As for the King Cobras, I agree it would take considerable skill to hook and tail a snake as large as a King but I do not feel that it is in anyway condonable to free handle it. I would enjoy hearing your methods of handling your King..

Dillon, I'm in total agreement with you.... I don't condone free handling .... but whether we like it or not some people still do it.

I use a 36" custom John Zegel hook, may tail the cobra depending on the situation... the rest is down to having fast reflexes, giving yourself plenty of space to work and being able to "read" the snake.
I can't help but wonder why a 'professional herpetologist' would even respond to(according to what he's told us) a barely legal teenager with no experience whatsoever (and therefore no idea what he's talking about) who's seeking information on how to handle live venomous snakes over the internet. Perhaps someone should contact the local Internet Provider who could in turn contact the local Police or Childrens Aid Society so that the parents of this young interenet entity can exercise some Parental Control and supervision. The young entity could learn something( as it so earnestly professed that it wish to do) if he/she would just know when it's time be silent in a discussion. As for Mr. Mastenbroek, I invite him to come on the site, when he's sufficiently recovered from this particular bite, and provide some details as to how the bite occurred(?). I'm certain that Mr. Mastenbroek has a version of events prepared... So let's hear it. Mr. Zurcher has proven himself to be a capable Moderator who can calm things down should the converstion become nasty and I believe that the community could benefit greatly from hearing the details of the activities, context and events that led up to this bite from Mr. Mastenbroek himself. I look forward to having the opportunity to hear about this bite and asking for clarity on some of the details of the incident, should that be necessary. Please feel free to join in any potential discussion, Mr. Rowley. I'm certain that your perspective on this issue based on your many years of experience would be most welcome by all VL members. Sincerely, Jon Davidson .

__Information__.
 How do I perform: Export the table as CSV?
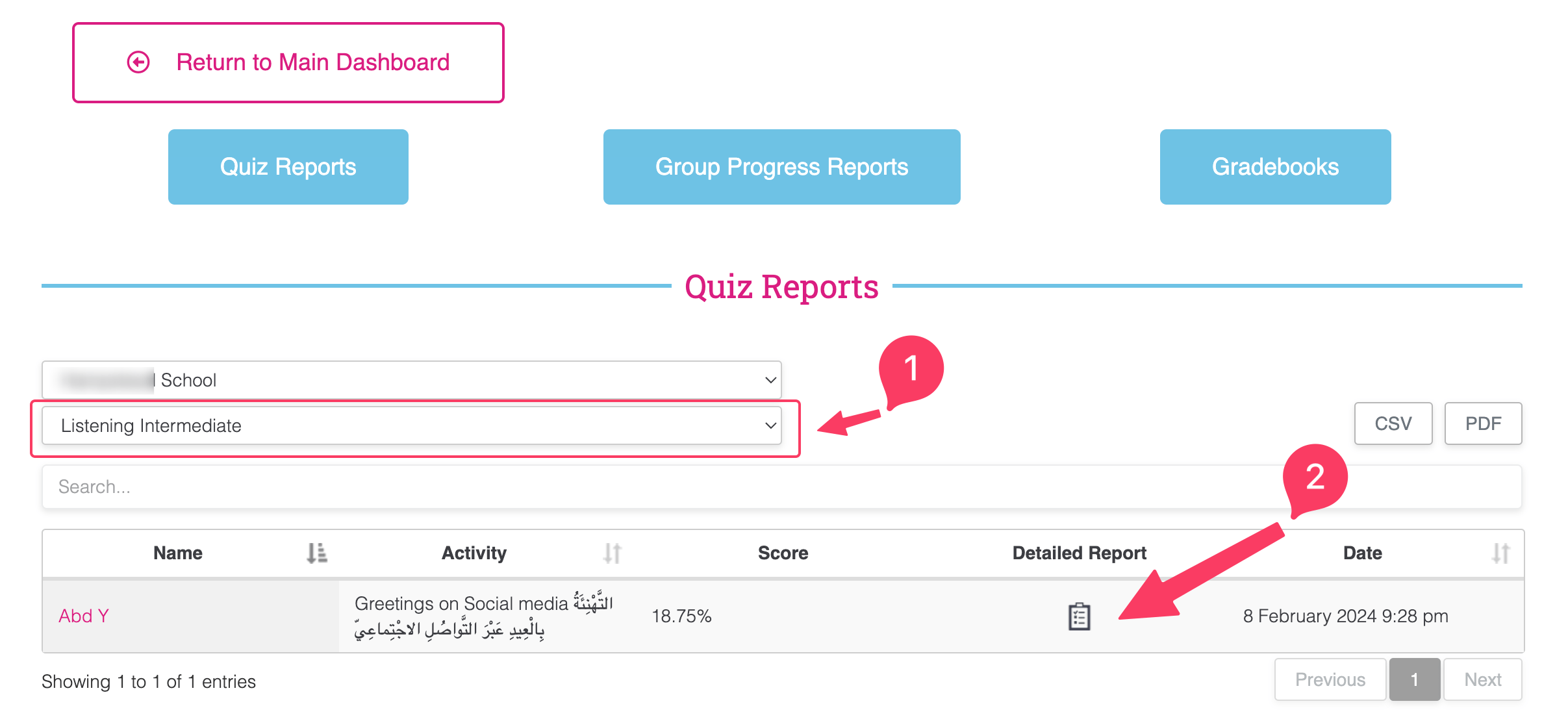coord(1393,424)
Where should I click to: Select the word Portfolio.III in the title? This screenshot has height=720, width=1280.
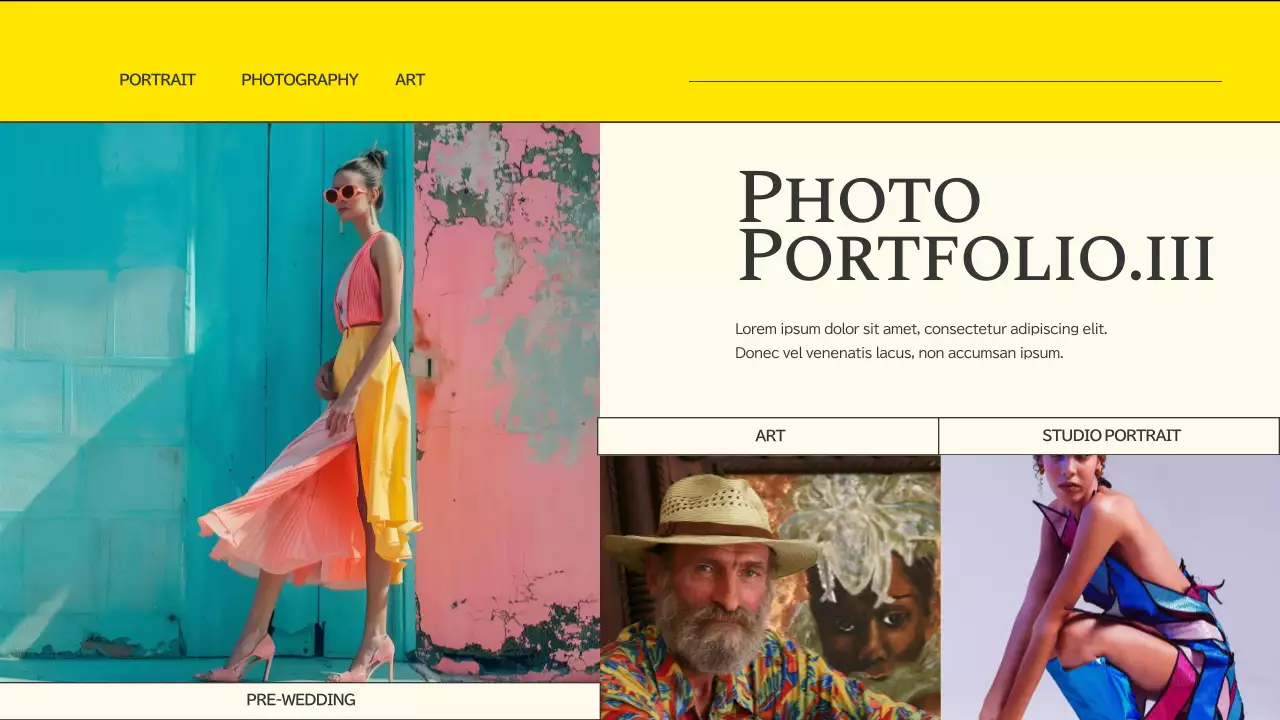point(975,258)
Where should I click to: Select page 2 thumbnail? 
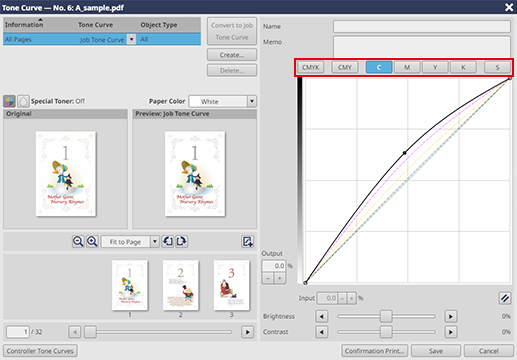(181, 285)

__Exercise__.
Write what comes next in the forum discussion about handling venomous snakes, starting after its final line. The data were drawn from a source unrelated to the text.

__Written answer__.
Hi Jon,

First off, I will start by saying that I have a right to an opinion much like you do and everyone else here.

I have no experience with Ophiophagus at all. I am not going to comment on them specifically but I do have some experience working with large mobile elapids.

There are almost two types of freehandling if you will. One type allows for complete unrestrained movement of venomous snakes, allowing the snake to come well into "range" if you will. The second is one of where by movement of the midbody the snake is effectively tailed in an attempt to keep the snake from coming into 'range'. The second method certainly has a place as a legitimate handling method and to the untrained eye it can appear dangerous, however if the person doing it is competent, knows that individual snake and the species well, the risk can be minimised to a point. Granted for the most part many private keepers would not need to part take in such an activity if they use items such as shift/trap boxes etc.

As for the bites sustained by both Richard and Mr Yeomans unless you were there, how do you know details surrounding the bite? Are you speculating as to how and why, or making an assumption based on what has been spoken on an internet forum. I honestly doubt the actions of two keepers in a different continent to you will have far reaching effects in Canada, but then again I might be wrong. I hazard to guess you would have a coronary if you knew what happened in Australia!

I know many freehandlers, I was one myself for years. Like many I have sustained bites from venomous snakes. However I have never been bitten while handling a snake, each time was due to flat out laziness on my part due to complacency. Bites sustained by just about all of the keepers I know are from complacent behavior, not handling methods.

Barely legal teenager.....well many people under 18 keep venomous snakes, many of the members of this board I guess were working with venomous snakes prior to that magical age of 18. Just like you, Mr Haining can have an opinion and is welcome to voice it.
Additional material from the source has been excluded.